In company she was usually rather silent, for she was diffident about her conversational powers and preferred to keep in the background. She was at her best in tête à têtes and if she liked anyone she would make great efforts to draw him out and establish closer relations with him. These relationships were the things she most valued in life after her painting and she ended by acquiring a number of devoted friends of both sexes. With them she could indulge in her passion for jokes and teasing, for as her letters show she had a great sense of fun.

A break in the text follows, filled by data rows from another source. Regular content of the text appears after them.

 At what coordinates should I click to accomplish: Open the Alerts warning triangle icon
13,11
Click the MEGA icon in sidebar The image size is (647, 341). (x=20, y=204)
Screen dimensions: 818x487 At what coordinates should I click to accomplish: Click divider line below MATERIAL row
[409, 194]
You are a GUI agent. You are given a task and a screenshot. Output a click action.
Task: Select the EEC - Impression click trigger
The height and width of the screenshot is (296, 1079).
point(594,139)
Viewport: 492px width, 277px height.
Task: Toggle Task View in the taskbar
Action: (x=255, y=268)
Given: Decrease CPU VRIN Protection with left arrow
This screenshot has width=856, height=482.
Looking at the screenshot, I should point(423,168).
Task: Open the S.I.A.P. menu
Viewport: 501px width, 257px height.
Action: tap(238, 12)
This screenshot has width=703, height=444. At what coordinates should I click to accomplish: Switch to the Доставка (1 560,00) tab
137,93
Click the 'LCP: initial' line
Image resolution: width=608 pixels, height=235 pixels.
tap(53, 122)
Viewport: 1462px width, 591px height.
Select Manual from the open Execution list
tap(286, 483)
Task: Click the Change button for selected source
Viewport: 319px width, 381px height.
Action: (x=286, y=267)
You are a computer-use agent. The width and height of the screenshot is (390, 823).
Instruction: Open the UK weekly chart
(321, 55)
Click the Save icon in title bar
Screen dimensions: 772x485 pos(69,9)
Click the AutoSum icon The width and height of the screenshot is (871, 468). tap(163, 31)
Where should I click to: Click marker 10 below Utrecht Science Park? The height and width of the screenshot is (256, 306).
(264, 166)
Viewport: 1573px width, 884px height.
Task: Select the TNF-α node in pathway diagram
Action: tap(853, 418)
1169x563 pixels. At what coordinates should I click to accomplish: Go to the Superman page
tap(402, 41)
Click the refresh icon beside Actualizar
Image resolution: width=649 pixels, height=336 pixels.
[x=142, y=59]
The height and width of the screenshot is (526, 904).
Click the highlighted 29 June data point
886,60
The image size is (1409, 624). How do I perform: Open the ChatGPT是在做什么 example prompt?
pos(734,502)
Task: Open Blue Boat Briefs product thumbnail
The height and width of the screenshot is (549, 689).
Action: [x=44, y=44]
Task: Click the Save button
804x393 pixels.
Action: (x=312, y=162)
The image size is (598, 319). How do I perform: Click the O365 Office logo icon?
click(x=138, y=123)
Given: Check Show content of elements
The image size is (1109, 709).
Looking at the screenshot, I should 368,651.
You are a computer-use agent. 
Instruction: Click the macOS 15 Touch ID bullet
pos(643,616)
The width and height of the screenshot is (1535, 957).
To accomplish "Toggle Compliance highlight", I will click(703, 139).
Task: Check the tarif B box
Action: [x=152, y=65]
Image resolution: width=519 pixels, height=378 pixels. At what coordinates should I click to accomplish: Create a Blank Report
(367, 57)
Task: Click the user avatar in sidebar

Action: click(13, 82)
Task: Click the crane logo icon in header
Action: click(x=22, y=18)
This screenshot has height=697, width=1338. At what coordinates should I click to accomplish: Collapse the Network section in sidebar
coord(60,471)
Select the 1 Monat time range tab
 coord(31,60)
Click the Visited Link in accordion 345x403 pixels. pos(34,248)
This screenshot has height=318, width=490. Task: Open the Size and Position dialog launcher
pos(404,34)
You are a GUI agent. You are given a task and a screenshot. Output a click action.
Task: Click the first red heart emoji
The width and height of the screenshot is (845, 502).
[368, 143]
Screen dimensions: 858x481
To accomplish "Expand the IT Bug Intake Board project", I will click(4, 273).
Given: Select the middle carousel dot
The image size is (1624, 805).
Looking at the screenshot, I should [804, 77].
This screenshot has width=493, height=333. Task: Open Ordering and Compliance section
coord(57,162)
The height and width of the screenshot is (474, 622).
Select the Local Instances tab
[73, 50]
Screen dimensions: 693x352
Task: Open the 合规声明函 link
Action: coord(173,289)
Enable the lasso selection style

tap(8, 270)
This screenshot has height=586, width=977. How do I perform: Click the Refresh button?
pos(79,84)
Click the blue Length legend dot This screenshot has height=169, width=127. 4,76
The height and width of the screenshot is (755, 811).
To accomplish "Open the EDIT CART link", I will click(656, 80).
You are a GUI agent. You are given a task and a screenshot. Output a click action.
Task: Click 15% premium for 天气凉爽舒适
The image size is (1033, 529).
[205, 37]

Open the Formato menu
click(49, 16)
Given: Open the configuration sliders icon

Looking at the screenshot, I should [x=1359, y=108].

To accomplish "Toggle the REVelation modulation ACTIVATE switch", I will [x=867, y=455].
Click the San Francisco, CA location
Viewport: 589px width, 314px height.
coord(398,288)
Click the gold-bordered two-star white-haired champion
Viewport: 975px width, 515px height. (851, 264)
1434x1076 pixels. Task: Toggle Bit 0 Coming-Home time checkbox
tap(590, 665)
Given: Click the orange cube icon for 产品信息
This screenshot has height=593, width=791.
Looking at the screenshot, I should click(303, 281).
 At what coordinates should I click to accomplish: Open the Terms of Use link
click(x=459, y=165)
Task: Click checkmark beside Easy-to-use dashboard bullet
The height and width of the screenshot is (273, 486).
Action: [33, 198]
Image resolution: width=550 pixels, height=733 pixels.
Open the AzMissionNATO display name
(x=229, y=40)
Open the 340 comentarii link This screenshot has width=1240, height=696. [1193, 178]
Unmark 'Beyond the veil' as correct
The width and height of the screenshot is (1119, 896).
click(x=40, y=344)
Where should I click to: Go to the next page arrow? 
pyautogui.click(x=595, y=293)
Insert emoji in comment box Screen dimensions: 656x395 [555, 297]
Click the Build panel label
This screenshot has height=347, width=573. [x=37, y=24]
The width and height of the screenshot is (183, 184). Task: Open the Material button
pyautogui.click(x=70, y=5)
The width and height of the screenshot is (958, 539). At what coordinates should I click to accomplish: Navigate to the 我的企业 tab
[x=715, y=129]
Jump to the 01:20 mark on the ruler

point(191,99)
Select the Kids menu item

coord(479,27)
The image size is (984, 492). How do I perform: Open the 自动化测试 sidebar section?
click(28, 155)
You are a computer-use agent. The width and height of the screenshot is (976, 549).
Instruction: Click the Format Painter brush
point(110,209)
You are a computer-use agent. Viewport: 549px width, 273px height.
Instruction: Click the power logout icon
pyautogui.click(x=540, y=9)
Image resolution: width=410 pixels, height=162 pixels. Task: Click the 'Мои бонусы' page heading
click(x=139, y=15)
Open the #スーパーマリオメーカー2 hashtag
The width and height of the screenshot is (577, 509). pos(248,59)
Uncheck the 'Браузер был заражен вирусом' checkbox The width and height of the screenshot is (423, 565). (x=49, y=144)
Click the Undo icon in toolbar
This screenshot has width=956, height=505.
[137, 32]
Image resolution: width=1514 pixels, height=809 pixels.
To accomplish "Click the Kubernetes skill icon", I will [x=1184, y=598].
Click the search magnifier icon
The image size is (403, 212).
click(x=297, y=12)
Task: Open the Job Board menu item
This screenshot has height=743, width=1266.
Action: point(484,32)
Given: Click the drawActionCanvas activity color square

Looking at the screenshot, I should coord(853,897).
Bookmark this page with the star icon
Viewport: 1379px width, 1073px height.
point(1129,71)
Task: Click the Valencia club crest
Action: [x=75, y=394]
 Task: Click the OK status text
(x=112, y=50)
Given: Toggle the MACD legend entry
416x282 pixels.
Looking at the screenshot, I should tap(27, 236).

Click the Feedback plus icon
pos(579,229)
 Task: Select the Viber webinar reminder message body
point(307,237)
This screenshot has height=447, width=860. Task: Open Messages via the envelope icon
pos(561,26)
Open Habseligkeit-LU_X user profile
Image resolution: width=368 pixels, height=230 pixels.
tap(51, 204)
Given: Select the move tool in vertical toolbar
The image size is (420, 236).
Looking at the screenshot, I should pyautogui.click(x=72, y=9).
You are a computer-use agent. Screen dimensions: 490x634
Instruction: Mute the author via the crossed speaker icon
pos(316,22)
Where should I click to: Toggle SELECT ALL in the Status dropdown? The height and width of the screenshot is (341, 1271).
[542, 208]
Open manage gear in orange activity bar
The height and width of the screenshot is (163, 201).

But she was not really at ease with the older members of Bloomsbury, who were inclined to patronize her because she was neither socially sophisticated nor intellectual. Although she met them continually both in London and when they came down to her house for weekends, her relations with them were hardly close. The circle of painters and eccentrics that surrounded Augustus John and his beautiful wife Dorelia was more to her taste, though she got on well with Strachey’s young Cambridge friends. During the last years of her life she gave up painting in despair at not being able to find enough time for it and became much more gregarious and party loving, though not happier.

One of her strongest traits was her secretiveness. Her mother’s attempts to control her when she was growing up had given her a sense of guilt about almost everything she did so that she kept her intimate feelings and her relations with other people to herself and did not confide in even her best friends. She liked to feel that no one knew anything about her. For this reason she could not bear to be questioned about what she had been doing and would tell any lie to protect herself. But Lytton Strachey, who was aloof and secretive himself, never asked her questions and so she ended by telling him much of what she felt and did. As the years passed she came to have a relation with him such as few couples have with one another, for it was kept alive by frequent absences and never clouded by jealousy or possessiveness. Her letters to him bring out the charm of this intimacy and show him in a more sympathetic light than anything else in his life does.

And now a volume of her letters has come out with selections from her diary. Who could ever have supposed that those rapidly scrawled, badly spelled sheets that she was continuously sending off to her friends could look so well in print? For they are superb letters, alive and spontaneous in every line and displaying all the facets of her gay, life-loving but also serious and melancholy character. They are surely the best letters to have been published in England in this century.

Most of the figures in the literary and painting world of the time, excepting only the poets, appear in them and they are enlivened by her delightful and amusing drawings. Her sharp observation of people and places and her power of expressing her own feelings are both evident, but what seems to me most remarkable about them is their complete unself-consciousness and their intimate conversational tone. They also tell a story, though with gaps which Michael Holroyd’s biography of Lytton Strachey fills in, and the end is indescribably sad. Few people can ever have drained life to the dregs as completely as she did.

The book has been admirably edited by David Garnett and a number of her paintings have been reproduced which show that she had a very real talent which the circumstances of her life prevented her from developing. It is a pity that there cannot be photographs of her to show what she looked like in her twenties. But she greatly disliked being photographed and as she grew older her face lost its attractiveness except when she was animated. She lived intensely and slept badly, often awakened by nightmares, and soon after she passed thirty it came in repose to wear a look of strain.